American Heart Journal, 1991
Background and Objectives: Some reports have suggested that coronary microvascular dysfunction plays a role in the recovery of myocardial function in patients with obstructive coronary artery disease. Thrombolysis in myocardial infarction (TIMI) frame count (TFC) is regarded as a simple, reliable method for evaluating microvascular function. We evaluated microvascular function using TFC immediately after coronary intervention and compared TFC with left ventricular systolic function eight months later. Subjects and Methods: We studied 68 patients with obstructive coronary artery disease who underwent coronary intervention. Just after intervention, TFC was calculated with the standard method. Left ventricular systolic function was assessed with left ventricular diastolic dimension (LVEDd), ejection fraction (EF), and wall motion score index (WMSI).
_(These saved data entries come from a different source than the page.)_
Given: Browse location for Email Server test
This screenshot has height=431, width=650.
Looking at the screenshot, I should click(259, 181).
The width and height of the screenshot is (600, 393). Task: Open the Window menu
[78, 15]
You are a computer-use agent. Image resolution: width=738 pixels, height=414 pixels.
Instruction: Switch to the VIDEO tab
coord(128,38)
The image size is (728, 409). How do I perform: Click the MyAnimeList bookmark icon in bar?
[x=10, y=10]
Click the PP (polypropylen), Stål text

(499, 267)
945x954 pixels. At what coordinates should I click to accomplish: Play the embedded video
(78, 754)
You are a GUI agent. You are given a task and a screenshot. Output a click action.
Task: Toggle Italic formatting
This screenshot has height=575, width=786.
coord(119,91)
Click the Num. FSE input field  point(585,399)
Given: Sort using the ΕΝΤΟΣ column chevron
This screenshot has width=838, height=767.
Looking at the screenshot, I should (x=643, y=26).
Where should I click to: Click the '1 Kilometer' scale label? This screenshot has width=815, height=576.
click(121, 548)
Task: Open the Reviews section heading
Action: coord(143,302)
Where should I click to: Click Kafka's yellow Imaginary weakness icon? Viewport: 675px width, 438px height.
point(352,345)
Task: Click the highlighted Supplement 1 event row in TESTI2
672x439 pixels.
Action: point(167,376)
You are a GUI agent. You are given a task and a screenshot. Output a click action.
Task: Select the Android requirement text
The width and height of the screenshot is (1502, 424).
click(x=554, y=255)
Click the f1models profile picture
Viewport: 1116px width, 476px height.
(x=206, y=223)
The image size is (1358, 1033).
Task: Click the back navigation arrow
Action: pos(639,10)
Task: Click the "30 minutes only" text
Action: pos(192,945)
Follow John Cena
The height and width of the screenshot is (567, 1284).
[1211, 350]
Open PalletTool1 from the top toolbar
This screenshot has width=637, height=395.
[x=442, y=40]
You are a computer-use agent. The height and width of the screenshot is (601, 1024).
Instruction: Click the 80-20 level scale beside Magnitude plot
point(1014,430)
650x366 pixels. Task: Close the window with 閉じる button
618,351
Eight months after intervention, we completed follow-up coronary angiography and echocardiography. We defined high TFC (HTFC) as a TFC greater than 18. Results: Ten patients were in the HTFC group, and 58 patients were in the low TFC (LTFC) group. There was no difference between the two groups with regard to baseline cardiovascular characteristics and angiographic findings. Just after intervention, the HTFC group showed significantly higher LVEDd (56.6±8.9 mm) and WMSI (1.60±0.65) compared to the LTFC group (50.3±5.9 mm, p<0.05; 1.34±0.29, p<0.05, respectively), but there was no significant difference in EF between the groups (49.3±18.6% vs. 56.2±14.8%, p> 0.05). Eight months after intervention, there was also a significant decrease in the WMSI in the LTFC group (1.23±0.25, p<0.05), but not in the HTFC group (1.57±0.62, p>0.05). Conclusion: Increased TFC immediately after coronary intervention is an important poor prognostic factor related to myocardial systolic function eight months after coronary intervention. Coronary microvascular dysfunction may influence myocardial recovery in the setting of obstructive coronary artery disease.